Brief — Please find all lines in the data that hold the string "Select" and copy them.

Saved entries
========================

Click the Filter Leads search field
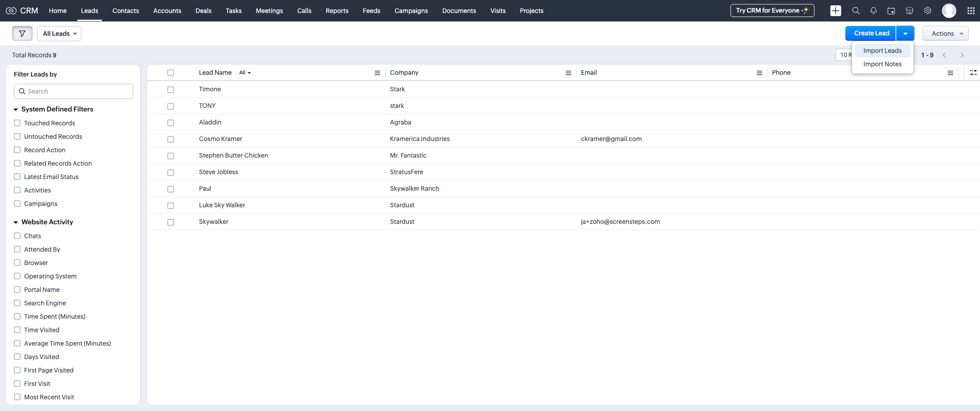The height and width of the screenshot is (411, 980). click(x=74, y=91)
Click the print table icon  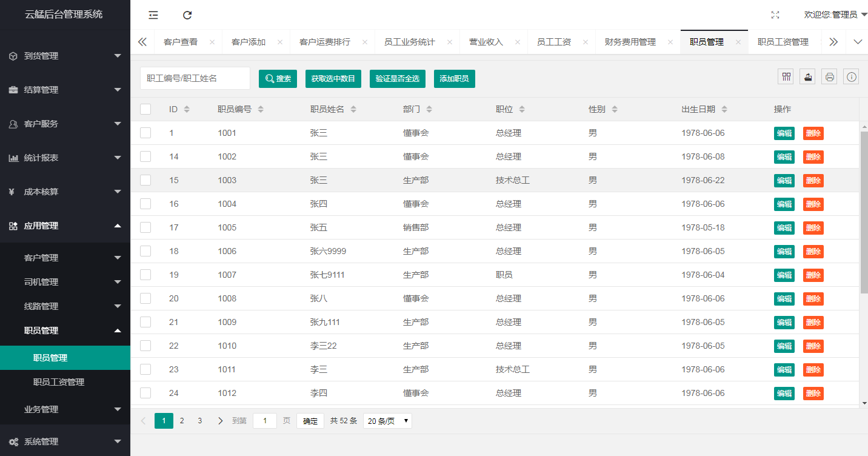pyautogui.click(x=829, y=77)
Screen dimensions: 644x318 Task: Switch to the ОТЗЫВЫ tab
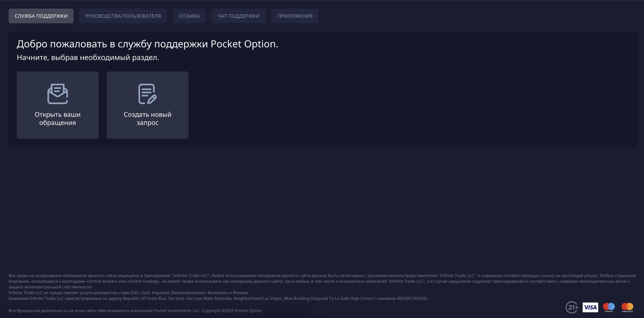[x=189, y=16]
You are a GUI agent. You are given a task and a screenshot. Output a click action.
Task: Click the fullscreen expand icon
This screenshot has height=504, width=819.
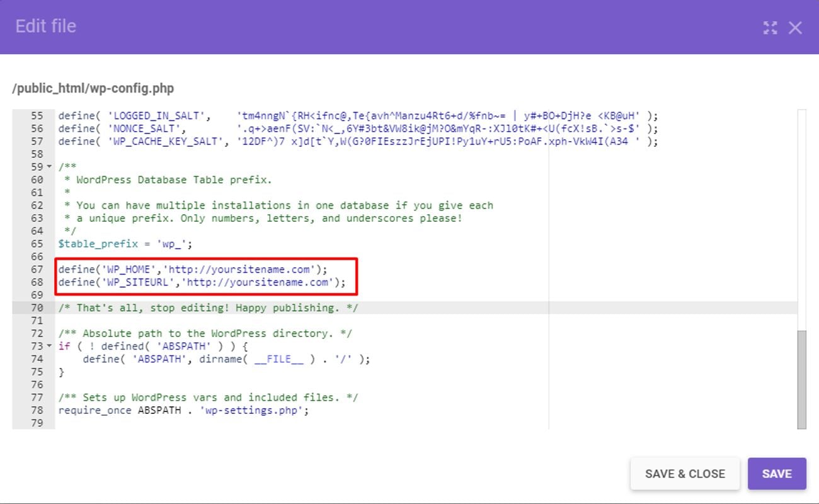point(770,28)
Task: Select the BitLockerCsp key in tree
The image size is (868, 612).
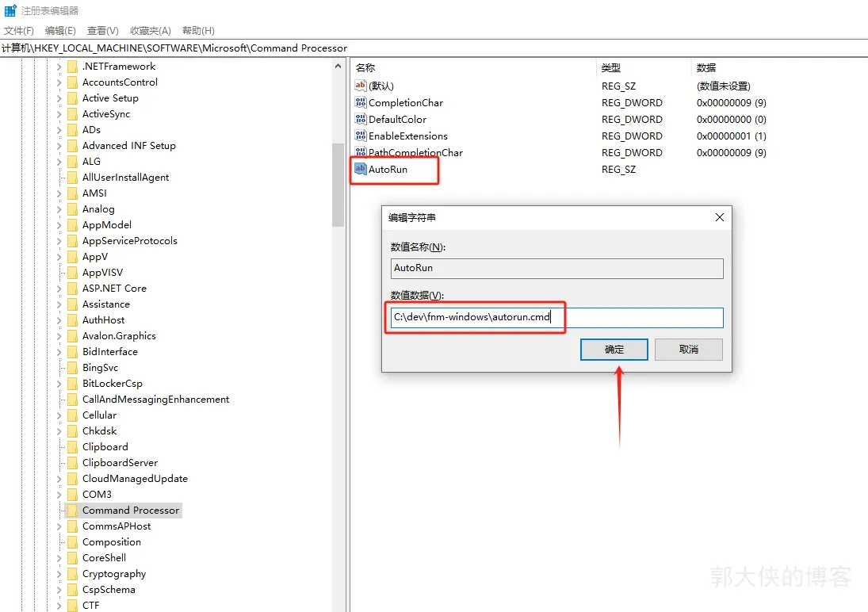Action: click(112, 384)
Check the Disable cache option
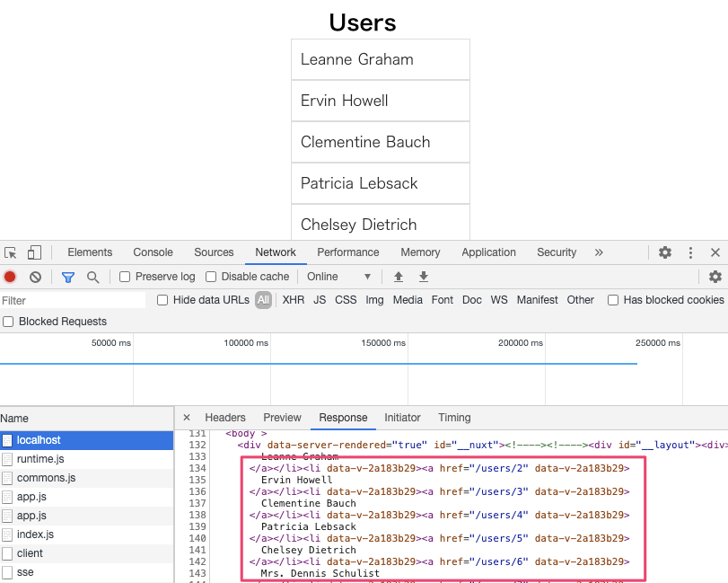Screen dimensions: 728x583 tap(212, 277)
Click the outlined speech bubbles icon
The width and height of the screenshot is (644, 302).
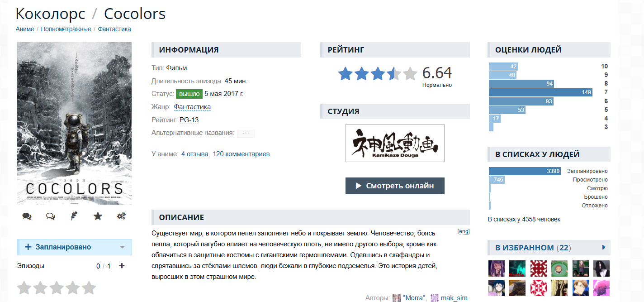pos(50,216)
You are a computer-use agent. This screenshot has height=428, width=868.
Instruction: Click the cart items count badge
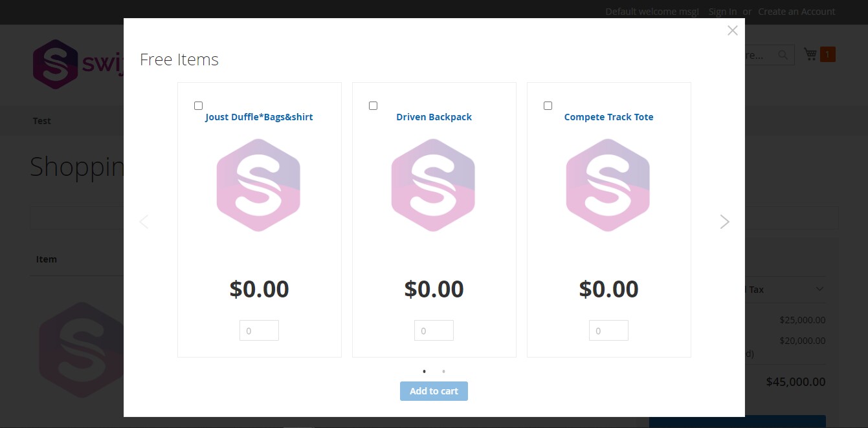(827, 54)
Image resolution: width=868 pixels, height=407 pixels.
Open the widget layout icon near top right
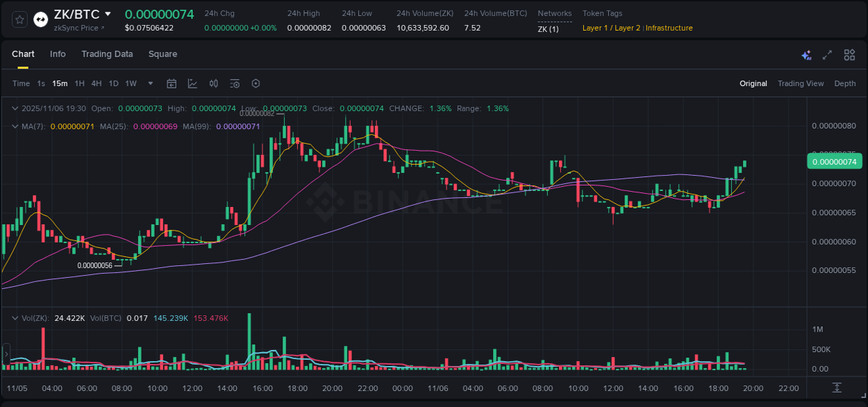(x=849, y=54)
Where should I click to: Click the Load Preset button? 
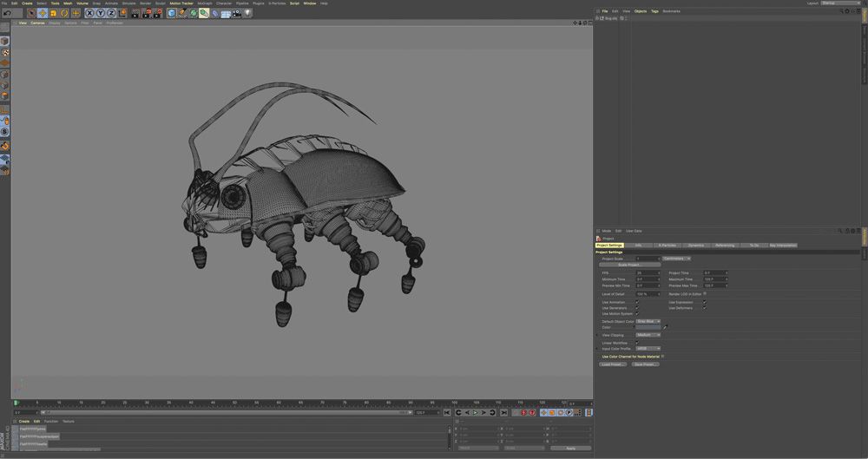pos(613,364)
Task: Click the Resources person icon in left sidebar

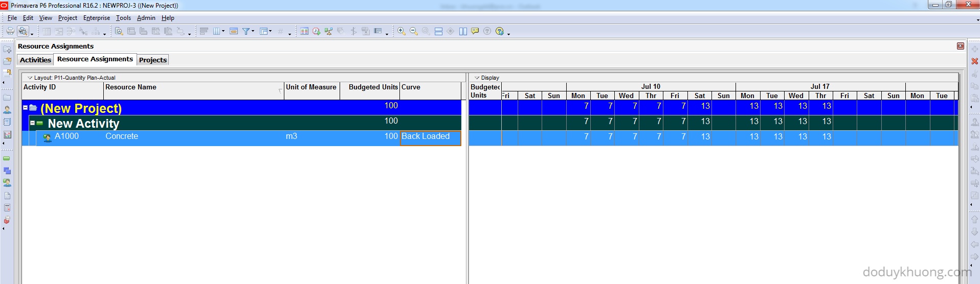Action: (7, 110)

========================

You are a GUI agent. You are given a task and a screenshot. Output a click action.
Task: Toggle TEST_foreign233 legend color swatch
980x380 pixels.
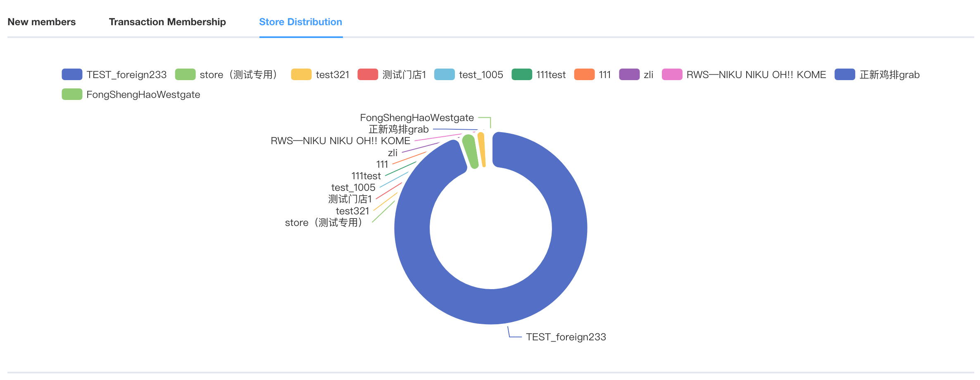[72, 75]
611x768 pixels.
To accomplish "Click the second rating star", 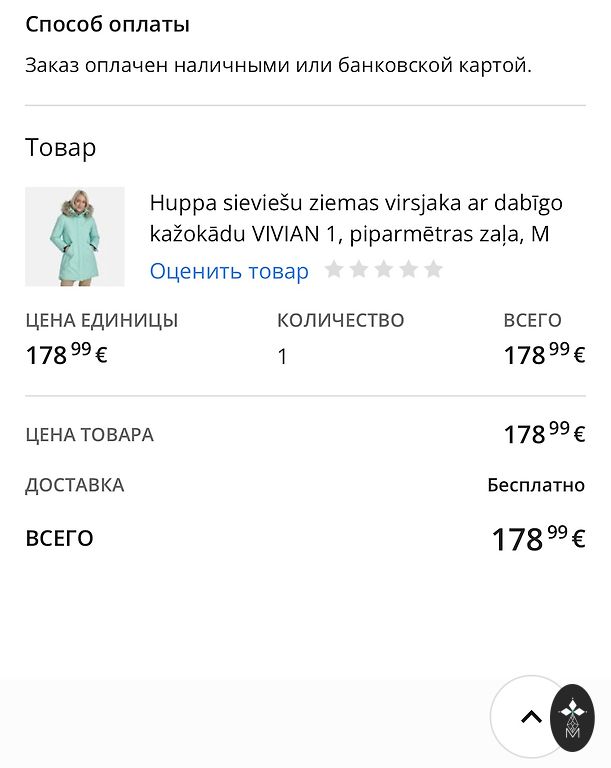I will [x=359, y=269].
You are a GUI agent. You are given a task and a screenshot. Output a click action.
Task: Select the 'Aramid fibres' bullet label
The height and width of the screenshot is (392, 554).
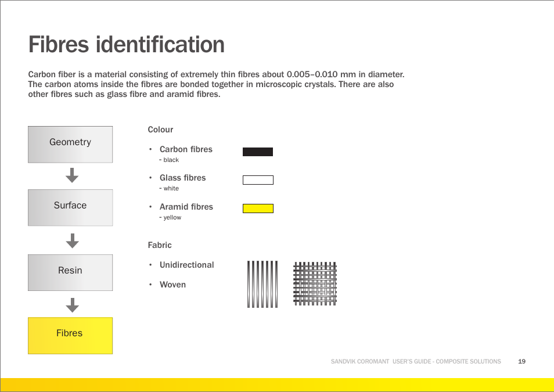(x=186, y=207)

========================

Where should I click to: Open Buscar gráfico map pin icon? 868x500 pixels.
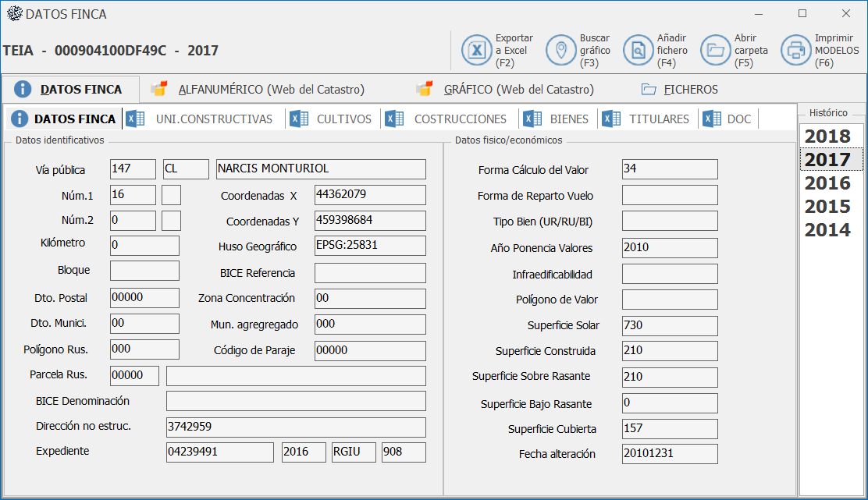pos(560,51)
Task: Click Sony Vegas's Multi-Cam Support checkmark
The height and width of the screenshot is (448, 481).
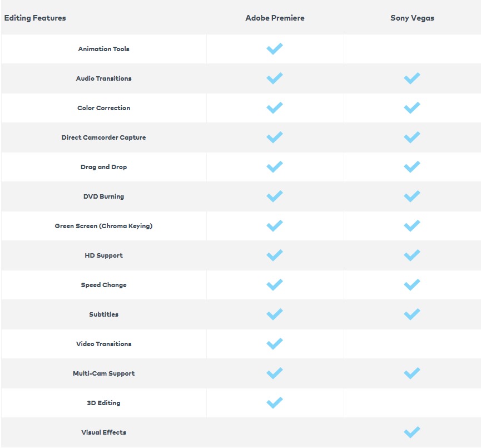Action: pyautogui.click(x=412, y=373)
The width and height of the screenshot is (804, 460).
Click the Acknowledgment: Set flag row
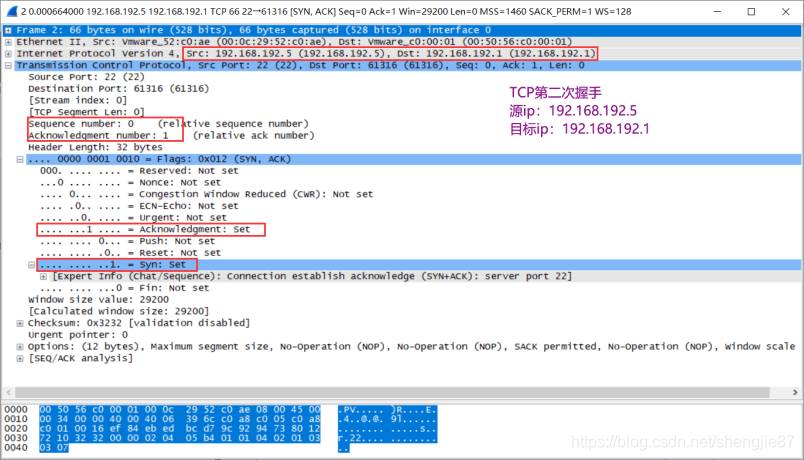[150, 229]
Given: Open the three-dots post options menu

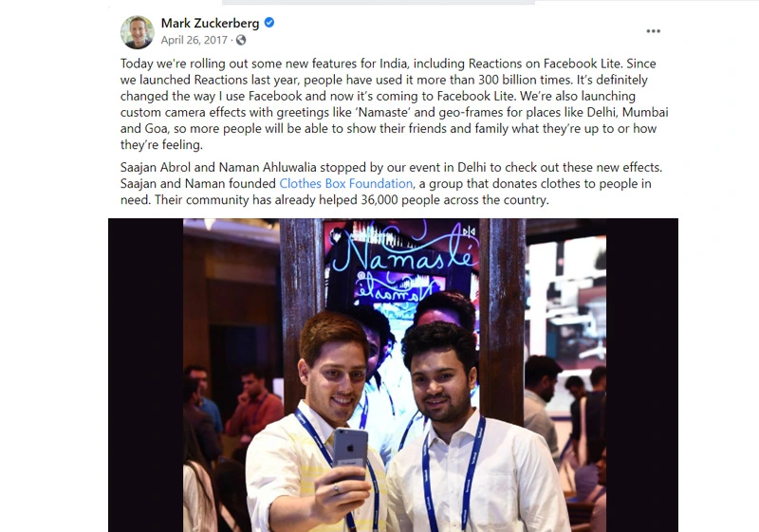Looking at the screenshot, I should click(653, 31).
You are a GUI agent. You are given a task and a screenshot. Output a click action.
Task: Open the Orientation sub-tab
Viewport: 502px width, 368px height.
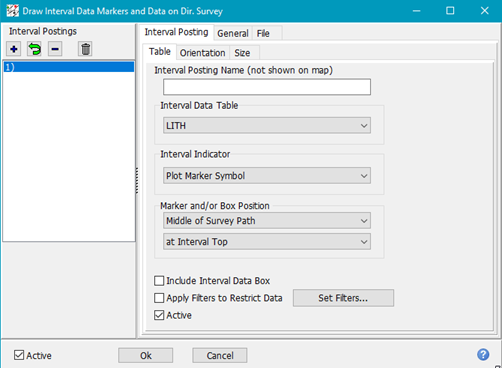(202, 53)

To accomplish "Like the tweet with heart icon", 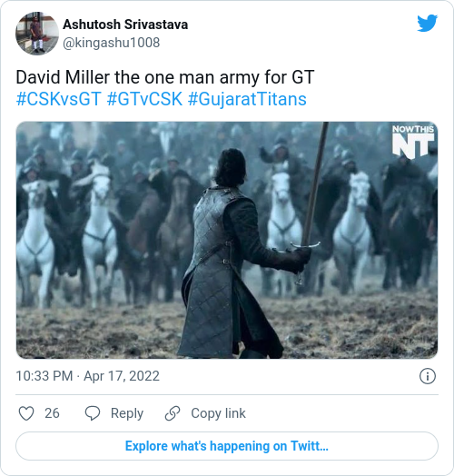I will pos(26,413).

========================

Output below —
Task: Select the BitLockerCsp key in tree
Task: Select the 'Aramid fibres' bullet label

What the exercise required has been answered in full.